Adam O'Connor

Profile
- Position: Offensive tackle

Personal information
- Born: January 27, 1983 (age 43)
- Listed height: 6 ft 8 in (2.03 m)
- Listed weight: 270 lb (122 kg)

Career information
- High school: Ragsdale (Jamestown, North Carolina)
- College: William & Mary (2001–2005)

Career history
- Carolina Panthers (2006); Hamburg Sea Devils (2007); Minnesota Vikings (2007);

Awards and highlights
- Third-team FCS All-American (2004); Second-team All-Atlantic 10 (2004);

= Adam O'Connor =

American football player (born 1983)

Adam O'Connor (born January 27, 1983) is an American former professional football offensive tackle. He played college football for the William & Mary Tribe, where he was an All-American defensive end. He played in the National Football League (NFL) for the Carolina Panthers in 2006 and Minnesota Vikings in 2007. Additionally, he won a World Bowl with the Hamburg Sea Devils of NFL Europe in 2007.

==Early life==
O'Connor was born January 27, 1983 and played high school football at Ragsdale High School in Jamestown, North Carolina, playing on both the offensive line and defensive line. He also competed on the school's basketball and baseball teams.

==College career==
O'Connor played college football for the William & Mary Tribe from 2001 to 2005, redshirting his freshman season. A defensive end for the Tribe, O'Connor recorded eight quarterback sacks in 2004, which led the Atlantic 10 Conference.
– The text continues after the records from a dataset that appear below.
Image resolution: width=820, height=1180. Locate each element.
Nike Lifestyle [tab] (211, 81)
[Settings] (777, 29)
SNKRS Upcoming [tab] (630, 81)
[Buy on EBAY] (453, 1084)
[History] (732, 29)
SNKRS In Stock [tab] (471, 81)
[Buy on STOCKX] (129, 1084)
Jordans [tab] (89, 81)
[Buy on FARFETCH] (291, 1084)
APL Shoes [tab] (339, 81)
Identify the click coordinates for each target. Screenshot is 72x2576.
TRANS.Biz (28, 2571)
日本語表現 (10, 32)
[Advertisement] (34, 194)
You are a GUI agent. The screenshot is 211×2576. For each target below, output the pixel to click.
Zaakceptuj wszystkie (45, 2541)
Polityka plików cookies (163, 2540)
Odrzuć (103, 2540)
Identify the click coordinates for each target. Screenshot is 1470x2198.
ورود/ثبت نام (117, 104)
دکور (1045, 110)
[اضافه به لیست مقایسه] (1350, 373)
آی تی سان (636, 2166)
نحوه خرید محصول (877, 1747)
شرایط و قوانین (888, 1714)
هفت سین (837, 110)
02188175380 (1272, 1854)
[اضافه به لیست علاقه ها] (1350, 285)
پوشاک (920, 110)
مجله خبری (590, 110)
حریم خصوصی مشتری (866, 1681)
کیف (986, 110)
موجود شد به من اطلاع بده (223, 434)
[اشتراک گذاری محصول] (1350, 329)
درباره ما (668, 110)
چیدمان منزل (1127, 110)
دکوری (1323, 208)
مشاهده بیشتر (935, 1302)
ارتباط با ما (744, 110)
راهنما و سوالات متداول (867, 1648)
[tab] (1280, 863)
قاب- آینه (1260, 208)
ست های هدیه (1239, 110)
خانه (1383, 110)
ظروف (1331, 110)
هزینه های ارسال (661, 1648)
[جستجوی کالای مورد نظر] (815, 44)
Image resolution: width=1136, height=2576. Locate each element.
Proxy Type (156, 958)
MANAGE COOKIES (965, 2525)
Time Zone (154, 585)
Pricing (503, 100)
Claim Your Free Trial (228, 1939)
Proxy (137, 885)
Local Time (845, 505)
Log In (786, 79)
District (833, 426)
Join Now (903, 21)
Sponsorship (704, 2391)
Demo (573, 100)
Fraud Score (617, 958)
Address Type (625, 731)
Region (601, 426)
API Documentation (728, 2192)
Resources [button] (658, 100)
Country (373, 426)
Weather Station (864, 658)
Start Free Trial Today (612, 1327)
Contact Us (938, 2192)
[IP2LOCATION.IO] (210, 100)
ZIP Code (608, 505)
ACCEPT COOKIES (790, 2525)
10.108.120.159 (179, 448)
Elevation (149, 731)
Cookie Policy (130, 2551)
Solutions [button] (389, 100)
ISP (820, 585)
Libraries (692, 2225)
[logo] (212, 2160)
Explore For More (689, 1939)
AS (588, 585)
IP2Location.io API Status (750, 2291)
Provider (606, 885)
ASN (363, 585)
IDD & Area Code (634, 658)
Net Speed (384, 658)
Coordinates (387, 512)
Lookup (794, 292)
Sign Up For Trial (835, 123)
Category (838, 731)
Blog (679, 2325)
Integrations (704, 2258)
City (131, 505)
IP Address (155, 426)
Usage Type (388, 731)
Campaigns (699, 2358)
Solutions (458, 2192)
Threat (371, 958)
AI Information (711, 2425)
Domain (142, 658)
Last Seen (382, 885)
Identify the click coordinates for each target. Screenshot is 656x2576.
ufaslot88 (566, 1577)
He was named second-team All-Atlantic 10 and third-team FCS All-American that season.

==Professional career==
O'Connor was signed by the Carolina Panthers of the National Football League (NFL) on May 5, 2006, and was released on September 2; he signed to the team's practice squad the next day and was released on October 17. He was selected by the Hamburg Sea Devils of NFL Europe in the league's 2007 free agent draft; he played left tackle for the team, winning the 2007 World Bowl. He returned to the NFL, signing with the Minnesota Vikings on July 2, 2007, and was released following an injury on August 28.

==Post-football career==
After retiring from professional football, O'Connor began a career in medicine. He attended the Brody School of Medicine at East Carolina University, and in 2019, he began his residency in emergency medicine at the University of Virginia.